Mais pour la Russie, il n’y rien de stratégique, elle n’est pas mariée avec le maréchal Haftar et sa faction. Elle a gardé des liens actifs avec le camp adverse. On peut tout à fait concevoir que Moscou soutienne Haftar dans l’est du pays et s'accommode d'une présence turque dans l'ouest libyen en soutien au gouvernement internationalement reconnu à Tripoli.

Au Moyen-Orient d'une manière générale, la Russie s’est fixé pour règle de ne jamais s’enfermer dans des amitiés exclusives. Elle tient à garder l'option de jouer plusieurs cartes en même temps, si elle le souhaite.

Y a-t-il une envie de la Russie de revenir en Afrique ?

La Libye est le ventre mou qui permet à la Russie de pousser ses pions en Afrique. On parle de 1400 mercenaires russes en Libye, appartenant au groupe Wagner, dont environ 300 sont actifs au front, au sud de Tripoli. En envoyant les groupes privés, comme le groupe Wagner, d'ailleurs illégaux en Russie et dont celle-ci nie l’existence, elle ne prend pas beaucoup de risques. Elle ramasse les bénéfices si le groupe Wagner réussit, sinon elle le lâche et nie tout en bloc.

Le groupe Wagner n’est pas payé directement par la Russie, mais par les promesses de partage des richesses locales. Il est très possible également que les Emirats arabes unis se chargent de la facture en Libye, car ils sont les vrais soutiens du maréchal Haftar. Ils ont dépensé beaucoup d'argent dans la guerre civile libyenne ces dernières années.

Et que vient faire la Turquie en Libye ?

La Turquie est déjà présente de manière clandestine en Libye du côté du gouvernement internationalement reconnu de Tripoli depuis un moment. Ce qui est nouveau, c’est qu’elle dit faire son entrée officielle, espérant récupérer un morceau plus ou moins gros du territoire libyen et de ses richesses.

Et l’Egypte, est-elle prête à entrer dans le conflit au côté du maréchal Haftar ?

L’Egypte ne souhaite pas intervenir en Libye. Le Caire a très peur d’être happé par le conflit libyen. Sa dernière intervention au Yémen ne lui a pas réussi. Elle y a perdu plus de 30 000 hommes dans les années 1960. Aujourd'hui, elle a trop de problèmes en interne pour s’affronter à la Turquie dans l'ouest libyen.

Est-ce que les Américains vont laisser la Russie et la Turquie pousser leurs pions en Libye sans réagir ?

La Maison Blanche ne va pas réagir de manière ferme. Sur une période longue (15 ou 20 ans), les Etats-Unis sont dans un processus de retrait du Proche-Orient. L’administration Trump va poursuivre une sortie lente et ambivalente qui a déjà commencé sous Obama. Même si entre temps il y a une guerre avec l’Iran, c’est une tendance historique commencée sous Obama.
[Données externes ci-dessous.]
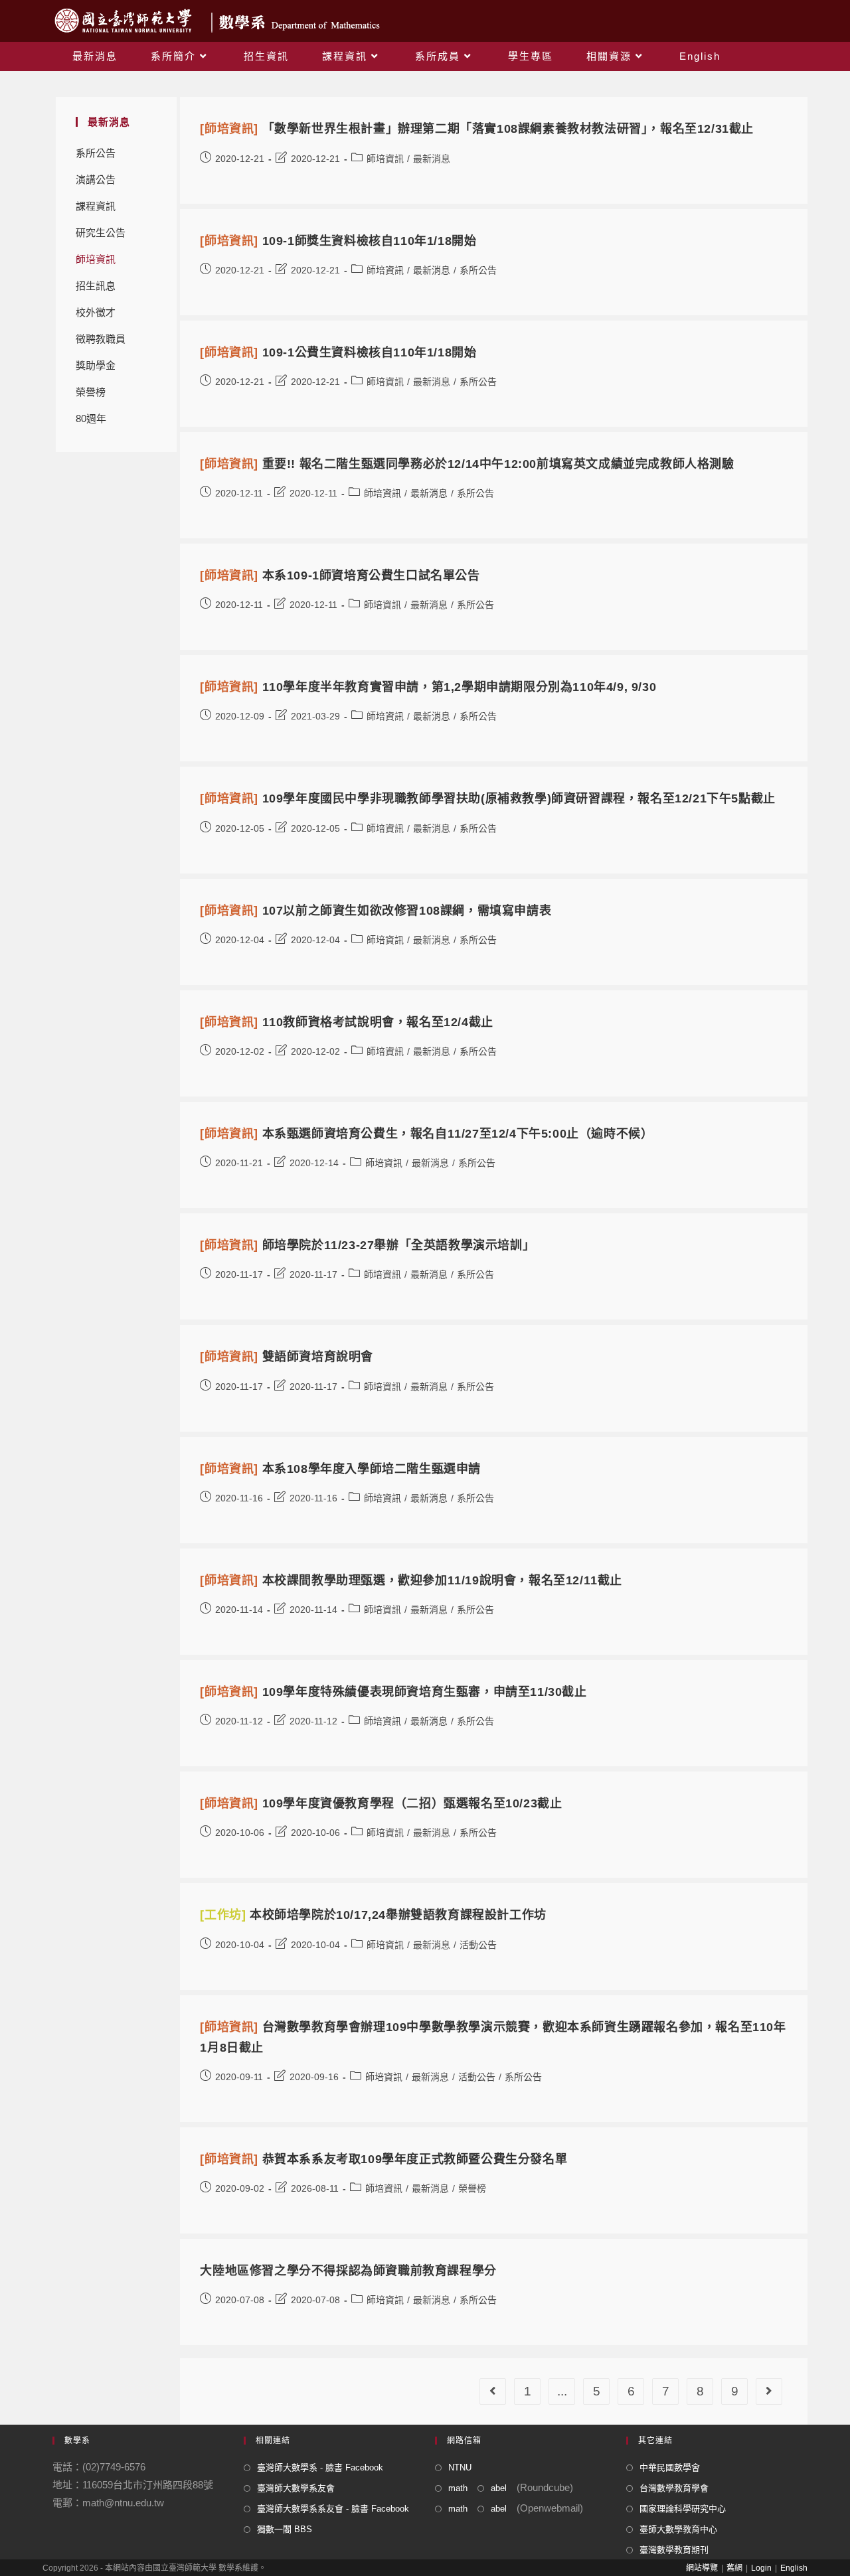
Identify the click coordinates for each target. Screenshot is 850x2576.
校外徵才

Aux yeux de Donald Trump et de son entourage immédiat, Vladimir Poutine n’est pas un problème. Cela ne les gêne pas de voir la Russie étendre son influence dans cette région difficile. Pour l'instant, la Maison-Blanche de Donald Trump n'est pas du tout alarmée, ni révoltée, à l'idée que la Turquie se lance dans une nouvelle aventure en Libye occidentale.